Why did calculating primes till 10^7+1 not timed out. I tried this approach but it was taking too long to find the primes even after using the sieve
I used different approach.
It’s obvious that for prime number n value of this function is
n * (n - 1) + 1
we can see that for i = 1 to n - 1 gcd (i, n) is 1 and for i = n it’s 1.
The sum is n * (n - 1) + 1.
This function is multiplicative. for composite number n = p * q where
p and q are prime the sum is sum_for_p * sum_for_q
i. e. (p * (p - 1) + 1) * (q * (q - 1) + 1).
for composite number that is power of p let’s say n = p * p.
sum(n) = 1 + p * (p - 1) + p ^ 3 * (p - 1).
for n = p * p * p (i. e. p ^ 3)
sum(n) = sum(p * p) + p ^ 5 * (p - 1)
and so on.
in fact I learn some skills from bhishma’s code,he use java,and i use C++. my ac code
Nice question!
Hey, what is meaning of result 1 “The answer is the sum of d⋅φ(d) for all divisors d of N”.And please can you add some more theory about what approach you are exactly using to solve this problem.
Nice editorial !!!
Could someone explain the proof of result 1 !
It would help many!!!
why can’t v compute gcd using recursion and then loop over from i=0…n. it gives same result…plz help…
There’s a tight time limit, so a constant-efficient algorithm is necessary. However, I needed no optimisations whatsoever this way.

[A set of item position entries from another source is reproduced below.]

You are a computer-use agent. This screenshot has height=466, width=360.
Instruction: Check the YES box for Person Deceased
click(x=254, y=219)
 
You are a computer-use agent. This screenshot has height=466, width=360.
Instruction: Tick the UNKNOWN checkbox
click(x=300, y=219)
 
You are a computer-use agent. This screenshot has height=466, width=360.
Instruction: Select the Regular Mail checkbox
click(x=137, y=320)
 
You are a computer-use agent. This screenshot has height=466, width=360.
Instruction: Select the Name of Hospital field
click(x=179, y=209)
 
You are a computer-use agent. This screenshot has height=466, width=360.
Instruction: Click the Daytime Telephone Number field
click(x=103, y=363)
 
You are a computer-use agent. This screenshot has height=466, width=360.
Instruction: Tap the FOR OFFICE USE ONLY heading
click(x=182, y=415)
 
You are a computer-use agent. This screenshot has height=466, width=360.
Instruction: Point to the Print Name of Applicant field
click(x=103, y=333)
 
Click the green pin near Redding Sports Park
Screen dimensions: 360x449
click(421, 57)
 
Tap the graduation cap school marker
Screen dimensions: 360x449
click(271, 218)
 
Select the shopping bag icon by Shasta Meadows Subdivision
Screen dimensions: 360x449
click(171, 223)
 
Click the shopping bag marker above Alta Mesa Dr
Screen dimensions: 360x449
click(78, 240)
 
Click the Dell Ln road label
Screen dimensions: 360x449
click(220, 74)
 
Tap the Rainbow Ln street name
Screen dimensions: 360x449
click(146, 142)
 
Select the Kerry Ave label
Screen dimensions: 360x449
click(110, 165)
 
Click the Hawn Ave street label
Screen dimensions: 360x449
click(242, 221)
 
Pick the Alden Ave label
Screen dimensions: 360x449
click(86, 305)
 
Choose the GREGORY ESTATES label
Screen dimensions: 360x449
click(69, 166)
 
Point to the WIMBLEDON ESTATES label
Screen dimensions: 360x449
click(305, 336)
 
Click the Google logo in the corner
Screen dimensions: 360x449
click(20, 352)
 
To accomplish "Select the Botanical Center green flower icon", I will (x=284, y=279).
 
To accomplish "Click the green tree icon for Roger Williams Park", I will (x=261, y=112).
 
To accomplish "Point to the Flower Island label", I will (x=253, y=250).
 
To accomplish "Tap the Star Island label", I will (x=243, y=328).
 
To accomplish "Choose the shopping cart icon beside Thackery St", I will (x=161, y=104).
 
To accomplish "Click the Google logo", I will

I didn’t find the time limit very tight, yeah it was a bit tough but the test case 3 was set as such that many users would have got WA in it
Now that I remember, there was some overflow; I added a note about it. Is that what you mean?
Yes, I updated that a while ago. You don’t have to deal with special cases, just cut out p^{2e} as written above.
oops! I observed that, in this solution he freed the memory before returning, so freeing variable memory does not count in the final results?
I always thought they calculate the total memory used on the runtime for entire execution and result displays the maximum memory required.
Instead of finding primes, you could have found lowest prime factor of each number.
https://discuss.codechef.com/questions/76818/prime-factorization-of-large-numbers
I also applied sieve for 10000000 but i think the complexity is n log(log(n)) and it should work as it is less than 10^8
@bhishma - How did you create an array of 10^7 elements? I thought of this same thing, but dropped the idea as C++ doesn’t allow creation of int arrays of more than 2*10^6 I think.
I coded in java , and as far as I know we could create arrays of size 10^8 without any issues.
@s1d_3: Stack limit can kill static arrays. Did you actually try submitting a code with a vector<> of that size?